Latter-day Saints rejoiced at the opportunity to share stories of the temple’s history on 14 tours during the day. Many also expressed gratitude for Community of Christ as its members continue to clear out its belongings.

A bitingly cold morning yielded to light blue skies and warm sunshine as tours began Monday morning.

Since the announcement, Latter-day Saints and Community of Christ members have been sharing space as one moves in and the other moves out. In fact, Community of Christ still has 45 more days to complete the move, said President Scott Barrick, who with this wife, Sister Shauna Barrick, leads the missionaries at the Ohio Historic Sites of the Church of Jesus Christ.

“This transition period has been a bittersweet experience for us because, as we’ve been learning what to do here, we’ve been watching our colleagues from the Community of Christ move, and gather all their belongings and leave a space that has been meaningful to them for over a century,” he said. “Every time we’ve come in, they’ve greeted us warmly.
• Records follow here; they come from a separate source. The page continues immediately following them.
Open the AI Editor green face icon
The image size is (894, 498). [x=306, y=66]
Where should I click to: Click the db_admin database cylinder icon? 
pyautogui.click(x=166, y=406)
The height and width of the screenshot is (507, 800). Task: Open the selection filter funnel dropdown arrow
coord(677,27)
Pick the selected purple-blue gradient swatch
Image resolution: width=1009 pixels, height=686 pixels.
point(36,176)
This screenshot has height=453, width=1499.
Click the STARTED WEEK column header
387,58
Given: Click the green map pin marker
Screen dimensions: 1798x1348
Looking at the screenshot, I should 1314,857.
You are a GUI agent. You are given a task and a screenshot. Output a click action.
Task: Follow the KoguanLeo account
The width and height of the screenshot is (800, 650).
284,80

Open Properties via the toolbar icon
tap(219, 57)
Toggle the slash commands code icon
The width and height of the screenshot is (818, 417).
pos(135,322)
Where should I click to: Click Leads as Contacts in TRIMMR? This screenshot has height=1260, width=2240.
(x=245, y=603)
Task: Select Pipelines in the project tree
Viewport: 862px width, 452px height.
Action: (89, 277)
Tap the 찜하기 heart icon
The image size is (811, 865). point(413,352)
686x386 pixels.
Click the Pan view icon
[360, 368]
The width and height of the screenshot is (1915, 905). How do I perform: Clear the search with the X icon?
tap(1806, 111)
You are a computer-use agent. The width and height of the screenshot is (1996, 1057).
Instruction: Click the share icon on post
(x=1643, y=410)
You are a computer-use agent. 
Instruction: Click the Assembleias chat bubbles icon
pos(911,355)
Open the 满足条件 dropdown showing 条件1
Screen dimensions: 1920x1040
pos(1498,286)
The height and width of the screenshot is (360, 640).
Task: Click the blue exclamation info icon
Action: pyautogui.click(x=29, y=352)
They’ve been gracious and kind. And we look forward to continuing the same relationship.”

Kirtland Ohio Stake President Nathan Johnson, who presides over 10 Latter-day Saint congregations in the region, saw in the transfer a need to fill big shoes.

“They’ve been such good stewards, and we now feel the weight of that responsibility to care for it the way that they have,” he said.

Joseph and Emma Smith’s son, Joseph Smith III, obtained the temple in the late 1870s on behalf of the Reorganized Church of Jesus Christ of Latter Day Saints while he was its president. The church changed its name to the Community of Christ in 2001.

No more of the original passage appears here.